De igual manera, se vio un escenario de unión y desunión entre todas las partes que entraron en diálogos agitados con respecto a los desarrollos. Bajo un secretismo absoluto, el jefe de la rama política de Hamas Ismail Hanijeh se reunió en el Líbano con jeque Hassan Nasrallah, líder de los Hezbolá apoyados por Irán. Este fue el primer encuentro de este tipo desde hacía 30 años. En el curso de su visita al Líbano, Hanijeh también se reunió con el movimiento de oposición de Bahréin, que está en contra de los nuevos desarrollos. Juntos se pusieron de acuerdo en sostener el «eje de la resistencia contra Israel». También el secretario general de Fatah se daba prisa en la capital libanesa. El mantuvo entrevistas con el jefe del Yihad Islámico Ziyad al-Nakhalah. Eso tuvo un carácter simbólico enorme, porque el Yihad Islámico se separó de Fatah en 1994. La importancia de esta reunión fue incrementada porque el Yihad Islámico y Hamas no simpatizan entre ellos. Ahí tampoco ayudó mucho un contacto tímido entre el Presidente de la AP, Mahmoud Abbas, como partidario de Fatah y Hanijeh de Hamas. 

Mientras que los palestinos una y otra vez le reprochan crímenes de guerra a Israel y lo acusan de estar asesinando a su pueblo, ellos hace muchos años demuestran que para derramar sangre no necesariamente se necesita un enemigo de afuera. En los últimos años, más palestinos perdieron la vida por asesinatos de sus propios compatriotas, de lo que se le puede imputar a Israel. Hamas no solo asesina en la Franja de Gaza, y la AP en las regiones autónomas de Cisjordania, sino que les gusta también atacarse unos a otros de manera «transfronteriza». El presidente de la AP, Mahmoud Abbas, prácticamente no se anima a entrar a la Franja de Gaza. Sus compañeros de Fatah que residen allí, también viven en constante peligro, al igual que los partidarios de Hamas en Cisjordania. Ellos nunca pueden estar seguros de su vida, porque están peleados a muerte. 

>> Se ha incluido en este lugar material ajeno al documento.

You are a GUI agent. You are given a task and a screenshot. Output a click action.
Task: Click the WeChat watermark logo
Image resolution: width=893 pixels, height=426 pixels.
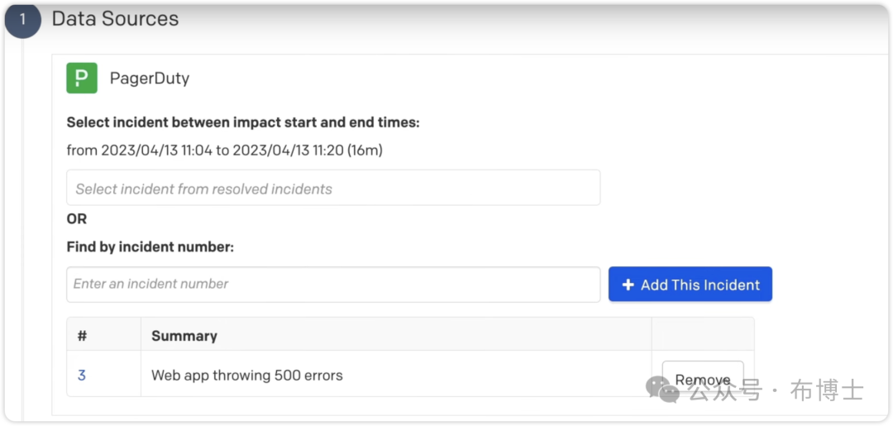coord(662,389)
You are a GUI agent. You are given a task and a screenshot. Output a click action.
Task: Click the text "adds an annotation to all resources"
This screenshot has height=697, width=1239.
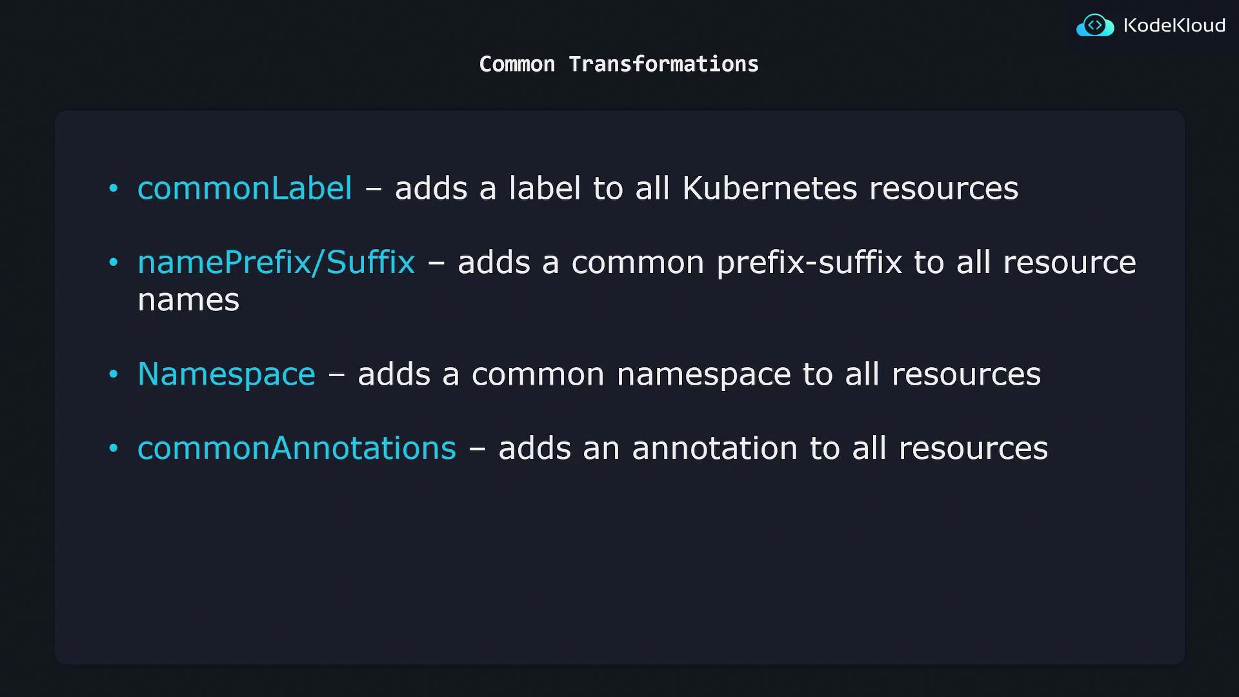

Hubo muchos intentos de arreglar la rotura probablemente más grande en la historia de los palestinos, que comenzó con la fundación de Hamas (islamistas radicales) en 1987, y que fue definitiva con las últimas elecciones realizadas de la AP en 2006. Esta desunión incluso superó a varias guerras de trincheras en Jordania en la década de 1970, y en el Líbano, en la de 1980. En la transición de los años 1917 y 1918 fue la última vez, que por medio de titulares enormes, deambulaba por el mundo la noticia que los grupos palestinos peleados se habrían reconciliado. Ya en Diciembre de 2011, y también en 2014, se habló de eso. En la última ronda de las negociaciones de reconciliación, Israel se precipitó con la declaración de que todo sería mera falacia y que nunca sería hecho realidad. Aquella vez Israel recibió mucha crítica, que habría juzgado apresuradamente y no daría una oportunidad para un nuevo comienzo palestino. El hecho es que Israel le había «dado en el clavo»: no hay rastro de reconciliación de los dos grupos palestinos reñidos; todo lo contrario. Nunca fueron terminadas las negociaciones. Los asesinatos entre ellos continuaron como hasta entonces. 

Ante el trasfondo de la normalización, que realizaron algunos estados árabes frente a Israel, los medios de comunicación nuevamente se dedicaron a la pregunta de si todavía podría llegarse a una reconciliación. En realidad, sería una dinámica sumamente natural, conocida de casi todas las ramas de la vida. Dos partidos enemistados repentinamente se solidarizan en cuanto entra un tercero en el juego. Los diálogos agitados de los palestinos, no obstante, señalan en otra dirección: se es fiel a sí mismo en la línea de seguir diciendo un «no» categórico a todo; también a la reconciliación entre hermanos.